## Dataset records
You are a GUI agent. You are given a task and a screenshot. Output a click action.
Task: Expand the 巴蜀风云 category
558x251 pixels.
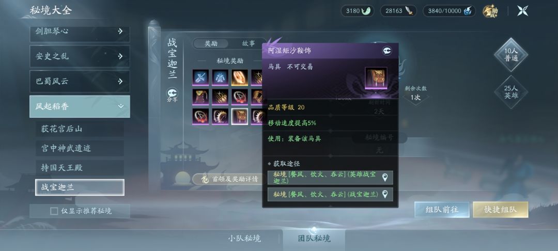pos(80,81)
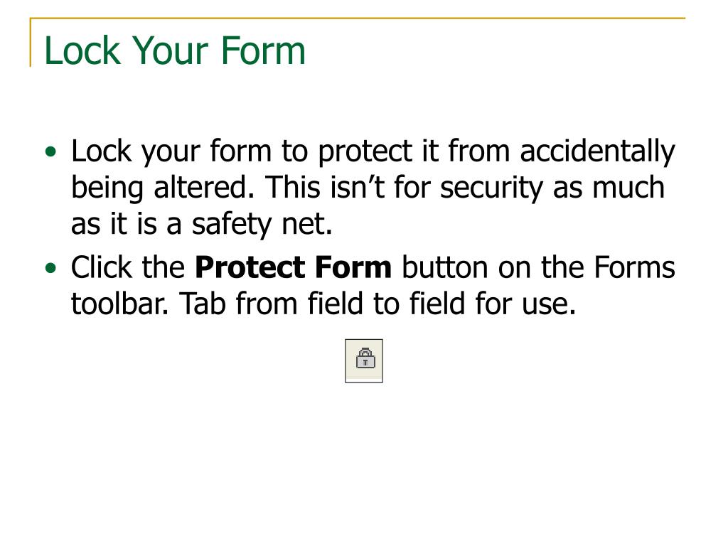728x546 pixels.
Task: Click the first green bullet dot
Action: click(50, 152)
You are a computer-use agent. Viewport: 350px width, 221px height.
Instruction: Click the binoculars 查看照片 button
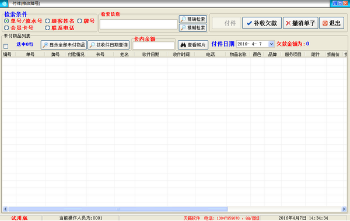click(x=193, y=45)
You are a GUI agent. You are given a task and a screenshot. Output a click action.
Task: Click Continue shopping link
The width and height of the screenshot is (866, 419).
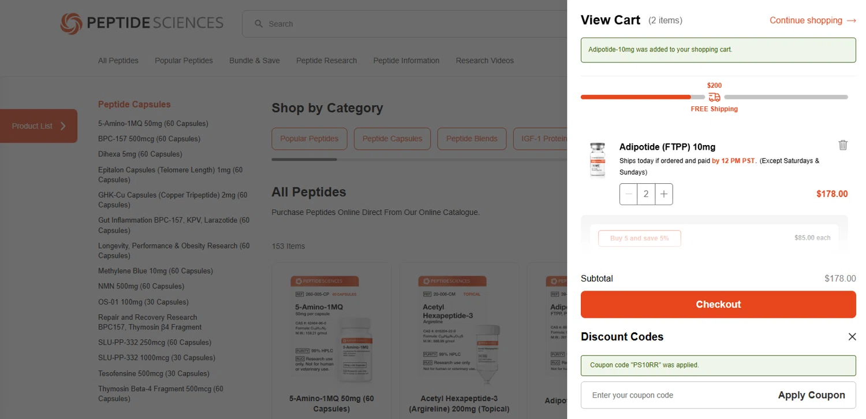pos(812,20)
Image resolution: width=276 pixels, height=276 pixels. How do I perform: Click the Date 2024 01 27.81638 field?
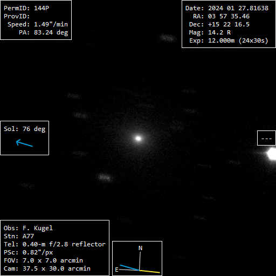pyautogui.click(x=227, y=8)
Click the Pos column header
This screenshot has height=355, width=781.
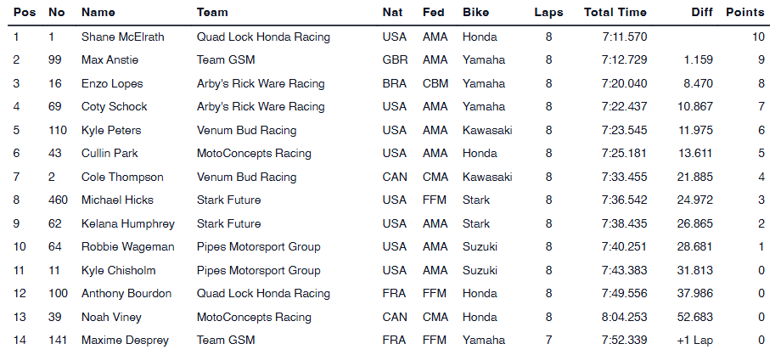[x=24, y=13]
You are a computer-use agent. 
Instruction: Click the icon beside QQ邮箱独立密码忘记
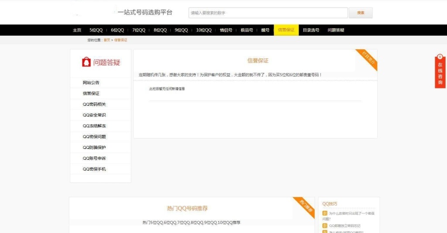(325, 226)

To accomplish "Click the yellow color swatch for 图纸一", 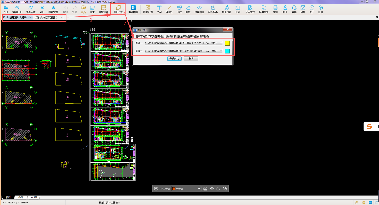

## Work required
Leaving out every picture, repeat exactly the lines of the records from the start through the line that has "Task: Click Continue shopping link".

## Exercise output
You are a GUI agent. You are given a task and a screenshot. Output a click action.
Task: Expand the 巴蜀风云 category
558x251 pixels.
pos(80,81)
728x546 pixels.
Task: Click the first green bullet dot
Action: click(50, 152)
You are a computer-use agent. Viewport: 350px width, 221px height.
Instruction: Click the binoculars 查看照片 button
click(x=193, y=45)
You are a GUI agent. You are given a task and a screenshot. Output a click action.
Task: Click Continue shopping link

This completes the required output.